Repeat each record exactly. Any picture gets left out.
== DATA SHOWN ==
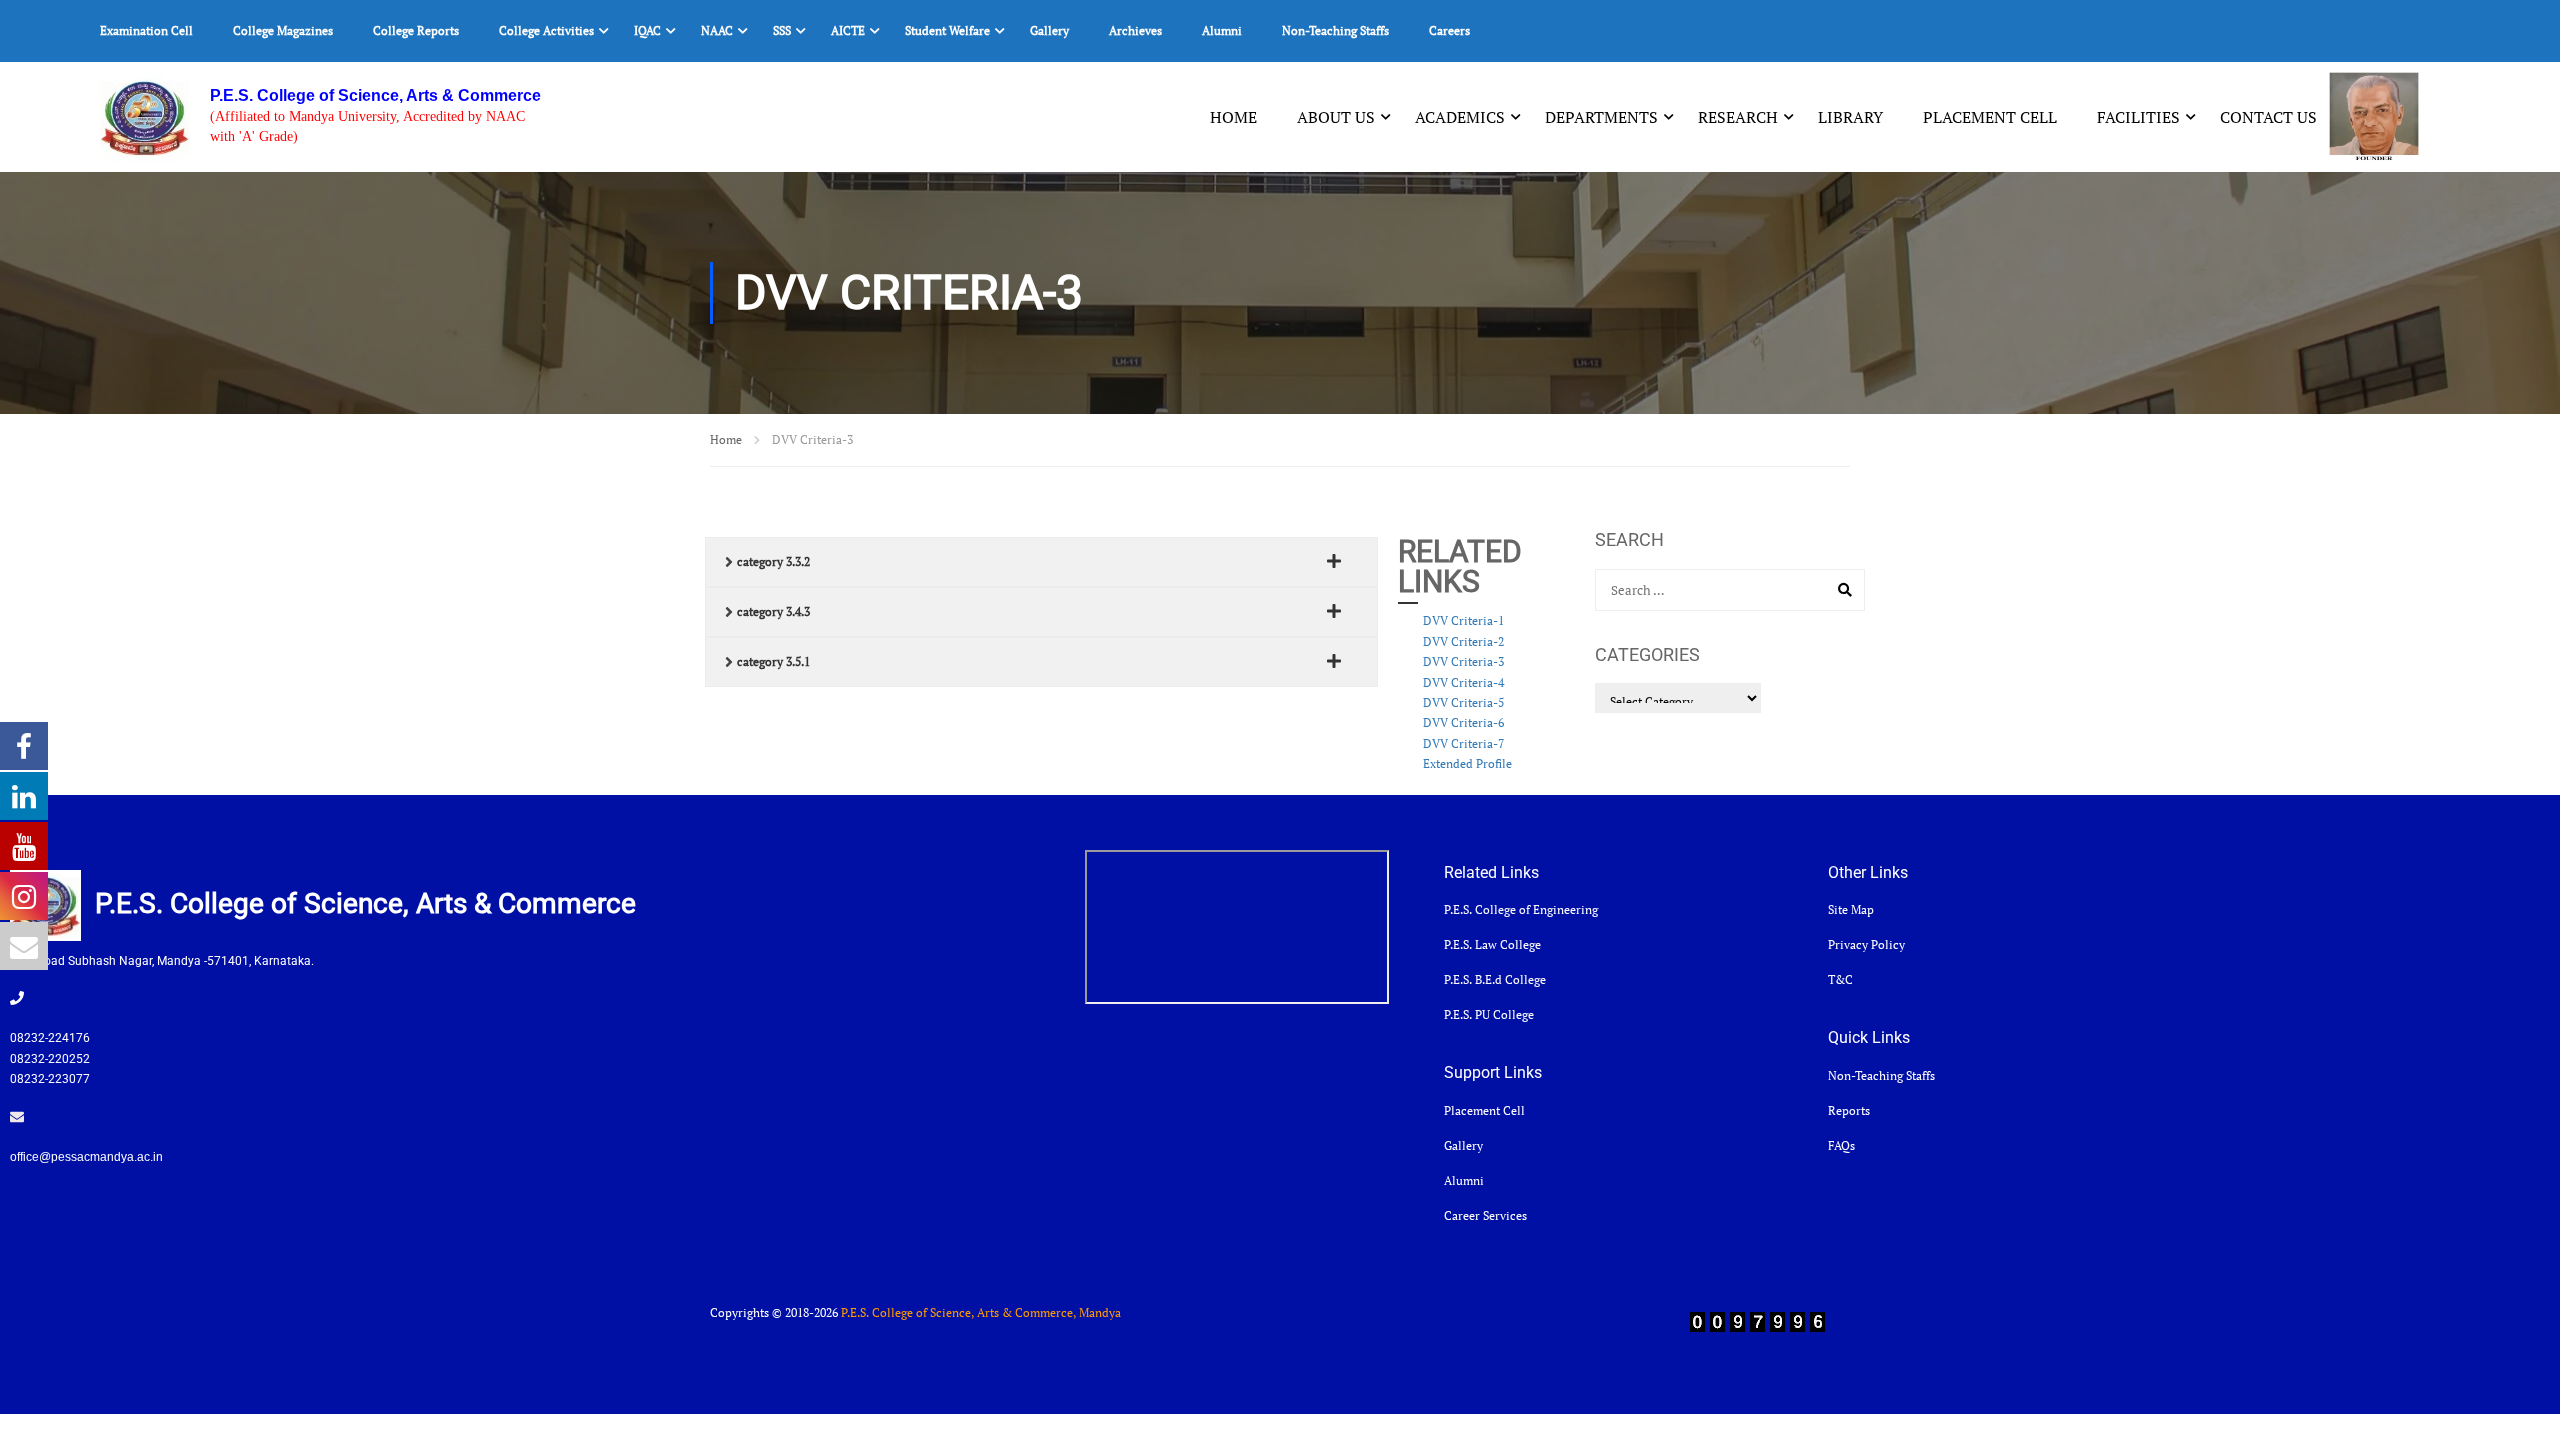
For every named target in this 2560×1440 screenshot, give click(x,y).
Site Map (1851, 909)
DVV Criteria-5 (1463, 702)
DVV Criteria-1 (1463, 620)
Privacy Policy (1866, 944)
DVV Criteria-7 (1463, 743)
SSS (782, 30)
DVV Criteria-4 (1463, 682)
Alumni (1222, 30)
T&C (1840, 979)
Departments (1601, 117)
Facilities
===
• ANSWER TO THIS TASK
For every named target in this 2560×1440 screenshot, give click(x,y).
Site Map (1851, 909)
DVV Criteria-5 (1463, 702)
DVV Criteria-1 (1463, 620)
Privacy Policy (1866, 944)
DVV Criteria-7 (1463, 743)
SSS (782, 30)
DVV Criteria-4 (1463, 682)
Alumni (1222, 30)
T&C (1840, 979)
Departments (1601, 117)
Facilities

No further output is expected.